Full Ceramic Angular Contact Bearings are made entirely of ceramic material and are superior to common Steel Angular Contact Bearings in many ways. Ceramic is the perfect material for any application seeking to achieve higher RPM’s, reduce overall weight or for extremely harsh environments where high temperatures and corrosive substances are present. Applications such as cryopumps, medical devices, semiconductors, machine tools, turbine flow meters, food processing equipment, robotics and optics. Ceramic materials commonly used for angular contact bearings are Silicon Nitride (Si3N4), Zirconia Oxide (ZrO2), Alumina Oxide (Al2O3) or Silicon Carbide (SiC.)
Because ceramic is a glass like surface it has an extremely low coefficient of friction and is ideal for applications seeking to reduce friction. Ceramic balls require less lubricant and have a greater hardness than steel balls which will contribute to increased bearing life. Thermal properties are better than steel balls resulting in less heat generation at high speeds. Full Ceramic bearings can have a retainer or full complement of balls, retainer materials used are PEEk and PTFE.
Full Ceramic Angular Contact Bearings can continue to operate under extremely high temperatures and are capable of operating up to 1800 Deg. F. Ceramic is much lighter than steel and many bearings are 1/3 the weight of a comparable steel bearing. Full ceramic bearings are highly corrosion resistant and will stand up to most common acids, they will not corrode in exposure to water or salt water. And finally full ceramic bearings are non-conductive.

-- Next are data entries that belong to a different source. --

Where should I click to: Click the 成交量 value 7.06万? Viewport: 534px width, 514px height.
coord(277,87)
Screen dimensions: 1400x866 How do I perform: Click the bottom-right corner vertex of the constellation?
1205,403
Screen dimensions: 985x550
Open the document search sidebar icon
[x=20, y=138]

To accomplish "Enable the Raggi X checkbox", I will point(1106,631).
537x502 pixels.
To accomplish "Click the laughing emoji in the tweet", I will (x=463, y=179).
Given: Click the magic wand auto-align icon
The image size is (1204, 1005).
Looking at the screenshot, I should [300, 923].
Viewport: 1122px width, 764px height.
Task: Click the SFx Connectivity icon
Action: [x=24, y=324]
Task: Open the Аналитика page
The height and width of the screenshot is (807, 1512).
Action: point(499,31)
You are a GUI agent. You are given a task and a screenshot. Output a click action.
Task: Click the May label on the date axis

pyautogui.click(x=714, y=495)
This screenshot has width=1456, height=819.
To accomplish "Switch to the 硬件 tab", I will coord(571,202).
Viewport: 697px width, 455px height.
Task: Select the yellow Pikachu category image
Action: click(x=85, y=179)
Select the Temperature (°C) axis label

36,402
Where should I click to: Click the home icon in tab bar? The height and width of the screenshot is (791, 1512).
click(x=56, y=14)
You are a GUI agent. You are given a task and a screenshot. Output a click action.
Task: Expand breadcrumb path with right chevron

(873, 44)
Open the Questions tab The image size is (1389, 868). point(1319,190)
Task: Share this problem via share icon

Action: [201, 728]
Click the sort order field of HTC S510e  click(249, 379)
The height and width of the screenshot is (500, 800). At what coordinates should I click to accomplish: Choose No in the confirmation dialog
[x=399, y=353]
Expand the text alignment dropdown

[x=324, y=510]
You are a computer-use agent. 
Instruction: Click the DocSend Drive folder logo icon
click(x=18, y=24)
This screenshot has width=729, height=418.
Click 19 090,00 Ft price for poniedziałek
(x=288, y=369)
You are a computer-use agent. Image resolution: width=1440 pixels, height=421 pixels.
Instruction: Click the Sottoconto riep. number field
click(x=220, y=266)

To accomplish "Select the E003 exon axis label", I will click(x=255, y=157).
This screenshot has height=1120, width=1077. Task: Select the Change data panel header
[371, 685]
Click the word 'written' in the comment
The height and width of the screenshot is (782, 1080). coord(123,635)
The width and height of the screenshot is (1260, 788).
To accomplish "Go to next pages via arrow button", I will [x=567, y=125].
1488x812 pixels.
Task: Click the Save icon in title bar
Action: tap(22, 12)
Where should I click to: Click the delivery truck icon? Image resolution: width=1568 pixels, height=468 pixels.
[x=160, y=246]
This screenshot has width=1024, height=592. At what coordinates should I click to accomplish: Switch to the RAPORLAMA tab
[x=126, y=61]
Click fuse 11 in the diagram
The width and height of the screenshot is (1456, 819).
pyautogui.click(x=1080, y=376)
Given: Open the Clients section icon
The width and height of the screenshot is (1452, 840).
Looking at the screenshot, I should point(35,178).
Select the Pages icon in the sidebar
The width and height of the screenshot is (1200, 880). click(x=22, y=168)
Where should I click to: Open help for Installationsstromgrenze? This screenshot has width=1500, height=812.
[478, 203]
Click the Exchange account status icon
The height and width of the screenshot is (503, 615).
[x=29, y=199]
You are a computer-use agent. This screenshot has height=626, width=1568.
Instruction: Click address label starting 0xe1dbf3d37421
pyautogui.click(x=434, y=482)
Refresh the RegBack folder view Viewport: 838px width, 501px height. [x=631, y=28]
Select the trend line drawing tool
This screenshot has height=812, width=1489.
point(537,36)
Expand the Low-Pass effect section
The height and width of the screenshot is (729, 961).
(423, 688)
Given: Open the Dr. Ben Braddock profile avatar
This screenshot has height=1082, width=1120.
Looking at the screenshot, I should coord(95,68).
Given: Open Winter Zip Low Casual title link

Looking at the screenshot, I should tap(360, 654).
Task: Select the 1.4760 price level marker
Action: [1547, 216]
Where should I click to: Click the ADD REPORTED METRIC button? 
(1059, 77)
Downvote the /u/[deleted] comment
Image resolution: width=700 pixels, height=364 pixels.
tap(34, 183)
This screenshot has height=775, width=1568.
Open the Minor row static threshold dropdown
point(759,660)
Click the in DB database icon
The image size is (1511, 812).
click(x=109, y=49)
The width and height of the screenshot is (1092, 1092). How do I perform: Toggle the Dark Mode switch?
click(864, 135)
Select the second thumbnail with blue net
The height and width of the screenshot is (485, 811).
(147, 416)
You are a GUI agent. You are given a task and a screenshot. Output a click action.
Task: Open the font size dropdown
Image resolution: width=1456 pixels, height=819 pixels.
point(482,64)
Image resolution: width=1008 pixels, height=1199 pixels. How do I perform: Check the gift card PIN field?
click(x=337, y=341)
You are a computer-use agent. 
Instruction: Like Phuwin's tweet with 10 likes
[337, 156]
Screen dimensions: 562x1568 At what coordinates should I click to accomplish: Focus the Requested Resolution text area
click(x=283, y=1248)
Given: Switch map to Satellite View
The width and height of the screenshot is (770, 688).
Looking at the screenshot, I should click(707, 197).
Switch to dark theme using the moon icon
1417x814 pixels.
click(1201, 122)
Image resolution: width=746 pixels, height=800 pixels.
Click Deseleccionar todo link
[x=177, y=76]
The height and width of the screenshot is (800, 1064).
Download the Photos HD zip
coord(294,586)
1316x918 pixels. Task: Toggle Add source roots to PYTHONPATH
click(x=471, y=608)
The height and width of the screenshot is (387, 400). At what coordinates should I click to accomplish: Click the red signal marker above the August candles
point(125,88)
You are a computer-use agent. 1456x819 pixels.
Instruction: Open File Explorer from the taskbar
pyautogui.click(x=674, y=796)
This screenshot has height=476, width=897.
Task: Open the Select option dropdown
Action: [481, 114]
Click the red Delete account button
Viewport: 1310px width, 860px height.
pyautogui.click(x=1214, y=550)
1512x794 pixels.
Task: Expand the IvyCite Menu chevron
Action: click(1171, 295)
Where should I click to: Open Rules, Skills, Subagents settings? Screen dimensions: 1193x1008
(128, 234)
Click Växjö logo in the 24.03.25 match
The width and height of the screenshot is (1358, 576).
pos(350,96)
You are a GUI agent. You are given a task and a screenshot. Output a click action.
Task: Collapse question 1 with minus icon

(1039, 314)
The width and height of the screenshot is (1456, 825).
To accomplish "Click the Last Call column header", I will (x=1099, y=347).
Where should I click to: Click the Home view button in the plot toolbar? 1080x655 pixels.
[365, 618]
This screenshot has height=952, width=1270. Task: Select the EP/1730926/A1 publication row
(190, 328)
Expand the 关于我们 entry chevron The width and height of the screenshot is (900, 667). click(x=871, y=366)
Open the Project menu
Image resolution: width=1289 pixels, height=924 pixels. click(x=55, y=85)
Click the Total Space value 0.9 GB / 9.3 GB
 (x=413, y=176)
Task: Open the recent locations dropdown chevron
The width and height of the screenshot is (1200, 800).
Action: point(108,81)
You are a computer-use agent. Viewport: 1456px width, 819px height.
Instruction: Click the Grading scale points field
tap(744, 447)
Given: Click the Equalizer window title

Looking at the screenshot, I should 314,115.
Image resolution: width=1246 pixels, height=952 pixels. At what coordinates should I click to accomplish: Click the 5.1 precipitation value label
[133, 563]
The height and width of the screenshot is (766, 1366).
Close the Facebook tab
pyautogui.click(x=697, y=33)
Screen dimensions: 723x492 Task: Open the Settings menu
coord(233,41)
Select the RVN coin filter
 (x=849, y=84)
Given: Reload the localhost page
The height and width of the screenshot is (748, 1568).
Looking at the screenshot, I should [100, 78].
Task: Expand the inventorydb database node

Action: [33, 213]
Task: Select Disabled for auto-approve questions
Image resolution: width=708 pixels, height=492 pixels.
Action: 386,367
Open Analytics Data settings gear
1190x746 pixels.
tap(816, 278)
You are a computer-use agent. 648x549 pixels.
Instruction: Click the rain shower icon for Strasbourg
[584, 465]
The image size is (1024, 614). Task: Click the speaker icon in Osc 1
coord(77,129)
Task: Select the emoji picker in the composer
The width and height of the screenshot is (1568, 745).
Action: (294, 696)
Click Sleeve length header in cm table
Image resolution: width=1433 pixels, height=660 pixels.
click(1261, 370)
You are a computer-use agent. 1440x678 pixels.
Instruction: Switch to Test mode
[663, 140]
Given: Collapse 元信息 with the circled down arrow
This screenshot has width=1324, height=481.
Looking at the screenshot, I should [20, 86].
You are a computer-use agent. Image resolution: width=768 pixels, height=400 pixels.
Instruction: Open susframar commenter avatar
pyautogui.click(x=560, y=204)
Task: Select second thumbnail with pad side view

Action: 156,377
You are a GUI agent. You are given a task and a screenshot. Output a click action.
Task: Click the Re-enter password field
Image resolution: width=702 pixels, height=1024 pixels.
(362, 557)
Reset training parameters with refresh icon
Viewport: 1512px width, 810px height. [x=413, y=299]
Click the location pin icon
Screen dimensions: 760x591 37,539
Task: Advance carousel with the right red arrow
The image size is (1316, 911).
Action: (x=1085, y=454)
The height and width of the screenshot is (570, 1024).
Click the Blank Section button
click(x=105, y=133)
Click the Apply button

Full Ceramic Angular Contact Bearings are designed such that there is an angle between the races and the balls when the bearing is in operation. An axial load passes in a straight line through the bearing, whereas a radial load takes an oblique path that tends to want to separate the races axially. So the angle of contact on the inner race is the same as that on the outer race. Full Ceramic Angular Contact Bearings are typically assembled with a thrust load or preload. The preload creates a contact angle between the inner race, the ball and the outer race. The preload can be done while manufacturing the bearing or it can be done when the bearing is inserted into an application.
The contact angle is measured relative to a line running perpendicular to the bearing axis. Full Ceramic Angular Contact Bearings are capable of withstanding heavy thrust loads and moderate radial loads. The larger the contact angle (typically in the range 10 to 45 degrees), the higher the axial load supported, but the lower the radial load. In high speed applications, such as turbines, jet engines, dentistry equipment, the centrifugal forces generated by the balls will change the contact angle at the inner and outer race.